Nothing is to be altered; the data must be repeated exactly.

Input:
---

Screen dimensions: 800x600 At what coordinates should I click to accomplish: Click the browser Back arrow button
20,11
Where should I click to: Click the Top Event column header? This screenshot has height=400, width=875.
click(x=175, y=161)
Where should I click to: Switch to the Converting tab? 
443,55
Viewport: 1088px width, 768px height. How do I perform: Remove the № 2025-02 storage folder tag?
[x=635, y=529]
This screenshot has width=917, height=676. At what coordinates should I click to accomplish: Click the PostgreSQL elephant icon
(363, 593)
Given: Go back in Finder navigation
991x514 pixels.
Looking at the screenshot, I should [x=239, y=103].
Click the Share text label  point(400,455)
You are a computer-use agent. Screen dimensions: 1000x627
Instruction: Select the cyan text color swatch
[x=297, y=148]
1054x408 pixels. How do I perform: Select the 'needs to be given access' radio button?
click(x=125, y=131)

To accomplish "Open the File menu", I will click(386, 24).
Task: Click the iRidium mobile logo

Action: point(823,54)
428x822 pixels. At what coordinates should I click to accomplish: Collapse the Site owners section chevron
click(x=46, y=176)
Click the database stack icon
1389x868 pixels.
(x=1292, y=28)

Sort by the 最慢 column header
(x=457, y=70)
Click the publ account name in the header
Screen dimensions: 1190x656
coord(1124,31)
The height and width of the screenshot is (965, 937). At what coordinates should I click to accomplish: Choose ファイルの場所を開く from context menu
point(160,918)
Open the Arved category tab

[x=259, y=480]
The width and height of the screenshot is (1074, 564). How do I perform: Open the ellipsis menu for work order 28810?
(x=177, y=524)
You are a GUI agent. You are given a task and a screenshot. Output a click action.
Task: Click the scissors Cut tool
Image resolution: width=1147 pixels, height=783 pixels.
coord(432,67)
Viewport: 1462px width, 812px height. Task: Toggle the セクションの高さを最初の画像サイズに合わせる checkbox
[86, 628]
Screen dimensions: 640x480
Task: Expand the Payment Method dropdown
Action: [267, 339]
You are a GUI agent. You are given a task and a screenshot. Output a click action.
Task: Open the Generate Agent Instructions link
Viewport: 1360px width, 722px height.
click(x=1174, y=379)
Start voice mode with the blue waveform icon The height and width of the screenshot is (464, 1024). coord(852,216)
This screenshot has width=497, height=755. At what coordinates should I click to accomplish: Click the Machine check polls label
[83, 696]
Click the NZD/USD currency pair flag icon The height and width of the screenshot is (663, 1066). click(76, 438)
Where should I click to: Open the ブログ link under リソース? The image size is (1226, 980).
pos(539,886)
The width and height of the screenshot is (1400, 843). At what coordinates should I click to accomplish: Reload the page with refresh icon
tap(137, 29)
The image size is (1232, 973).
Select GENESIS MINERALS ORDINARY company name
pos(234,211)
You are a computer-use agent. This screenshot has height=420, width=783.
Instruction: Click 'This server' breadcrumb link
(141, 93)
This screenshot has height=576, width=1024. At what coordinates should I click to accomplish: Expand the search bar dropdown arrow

---

Solution to this task:
Screen dimensions: 800x600 At what coordinates should I click to accomplish: Click the browser Back arrow button
20,11
Where should I click to: Click the Top Event column header? This screenshot has height=400, width=875.
click(x=175, y=161)
Where should I click to: Switch to the Converting tab? 
443,55
Viewport: 1088px width, 768px height. How do I perform: Remove the № 2025-02 storage folder tag?
[x=635, y=529]
This screenshot has width=917, height=676. At what coordinates should I click to accomplish: Click the PostgreSQL elephant icon
(363, 593)
Given: Go back in Finder navigation
991x514 pixels.
Looking at the screenshot, I should [x=239, y=103].
Click the Share text label  point(400,455)
You are a computer-use agent. Screen dimensions: 1000x627
Instruction: Select the cyan text color swatch
[x=297, y=148]
1054x408 pixels. How do I perform: Select the 'needs to be given access' radio button?
click(x=125, y=131)

To accomplish "Open the File menu", I will click(386, 24).
Task: Click the iRidium mobile logo

Action: point(823,54)
428x822 pixels. At what coordinates should I click to accomplish: Collapse the Site owners section chevron
click(x=46, y=176)
Click the database stack icon
1389x868 pixels.
(x=1292, y=28)

Sort by the 最慢 column header
(x=457, y=70)
Click the publ account name in the header
Screen dimensions: 1190x656
coord(1124,31)
The height and width of the screenshot is (965, 937). At what coordinates should I click to accomplish: Choose ファイルの場所を開く from context menu
point(160,918)
Open the Arved category tab

[x=259, y=480]
The width and height of the screenshot is (1074, 564). How do I perform: Open the ellipsis menu for work order 28810?
(x=177, y=524)
You are a GUI agent. You are given a task and a screenshot. Output a click action.
Task: Click the scissors Cut tool
Image resolution: width=1147 pixels, height=783 pixels.
coord(432,67)
Viewport: 1462px width, 812px height. Task: Toggle the セクションの高さを最初の画像サイズに合わせる checkbox
[86, 628]
Screen dimensions: 640x480
Task: Expand the Payment Method dropdown
Action: [267, 339]
You are a GUI agent. You are given a task and a screenshot. Output a click action.
Task: Open the Generate Agent Instructions link
Viewport: 1360px width, 722px height.
click(x=1174, y=379)
Start voice mode with the blue waveform icon The height and width of the screenshot is (464, 1024). coord(852,216)
This screenshot has width=497, height=755. At what coordinates should I click to accomplish: Click the Machine check polls label
[83, 696]
Click the NZD/USD currency pair flag icon The height and width of the screenshot is (663, 1066). click(76, 438)
Where should I click to: Open the ブログ link under リソース? The image size is (1226, 980).
pos(539,886)
The width and height of the screenshot is (1400, 843). At what coordinates should I click to accomplish: Reload the page with refresh icon
tap(137, 29)
The image size is (1232, 973).
Select GENESIS MINERALS ORDINARY company name
pos(234,211)
You are a computer-use agent. This screenshot has height=420, width=783.
Instruction: Click 'This server' breadcrumb link
(141, 93)
This screenshot has height=576, width=1024. At what coordinates should I click to accomplish: Expand the search bar dropdown arrow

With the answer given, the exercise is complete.